[Exercise brief]
Your job with the data below: print everything from the line that holds "This screenshot has height=840, width=1407." down to the line that holds "Image resolution: width=1361", ends included, exactly, and nothing else.
----- Records for processing -----
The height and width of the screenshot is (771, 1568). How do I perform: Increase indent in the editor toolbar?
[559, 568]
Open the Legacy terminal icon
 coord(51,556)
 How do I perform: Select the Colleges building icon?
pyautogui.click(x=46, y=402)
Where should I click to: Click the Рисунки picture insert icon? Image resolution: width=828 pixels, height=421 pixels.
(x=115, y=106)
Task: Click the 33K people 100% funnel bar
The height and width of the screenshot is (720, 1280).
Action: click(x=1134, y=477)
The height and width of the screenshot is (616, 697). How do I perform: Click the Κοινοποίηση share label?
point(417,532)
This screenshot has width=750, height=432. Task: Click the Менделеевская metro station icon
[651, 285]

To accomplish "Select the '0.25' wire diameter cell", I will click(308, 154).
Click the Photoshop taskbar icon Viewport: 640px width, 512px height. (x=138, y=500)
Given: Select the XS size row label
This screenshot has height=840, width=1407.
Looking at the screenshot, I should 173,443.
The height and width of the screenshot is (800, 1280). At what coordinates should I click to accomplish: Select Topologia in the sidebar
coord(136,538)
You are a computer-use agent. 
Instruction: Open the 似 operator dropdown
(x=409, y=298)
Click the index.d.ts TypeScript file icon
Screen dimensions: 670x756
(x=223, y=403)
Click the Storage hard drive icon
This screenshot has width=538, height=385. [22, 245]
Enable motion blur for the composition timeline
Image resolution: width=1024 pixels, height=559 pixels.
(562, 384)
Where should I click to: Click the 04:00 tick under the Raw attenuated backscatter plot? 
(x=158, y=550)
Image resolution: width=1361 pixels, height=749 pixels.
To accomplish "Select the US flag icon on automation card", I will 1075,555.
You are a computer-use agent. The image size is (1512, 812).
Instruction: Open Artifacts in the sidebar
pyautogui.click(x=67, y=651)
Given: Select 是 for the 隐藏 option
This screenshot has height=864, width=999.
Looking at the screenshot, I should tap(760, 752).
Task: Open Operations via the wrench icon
-----
[Written answer]
This screenshot has height=840, width=1407.
Looking at the screenshot, I should 173,443.
The height and width of the screenshot is (800, 1280). At what coordinates should I click to accomplish: Select Topologia in the sidebar
coord(136,538)
You are a computer-use agent. 
Instruction: Open the 似 operator dropdown
(x=409, y=298)
Click the index.d.ts TypeScript file icon
Screen dimensions: 670x756
(x=223, y=403)
Click the Storage hard drive icon
This screenshot has width=538, height=385. [22, 245]
Enable motion blur for the composition timeline
Image resolution: width=1024 pixels, height=559 pixels.
(562, 384)
Where should I click to: Click the 04:00 tick under the Raw attenuated backscatter plot? 
(x=158, y=550)
Image resolution: width=1361 pixels, height=749 pixels.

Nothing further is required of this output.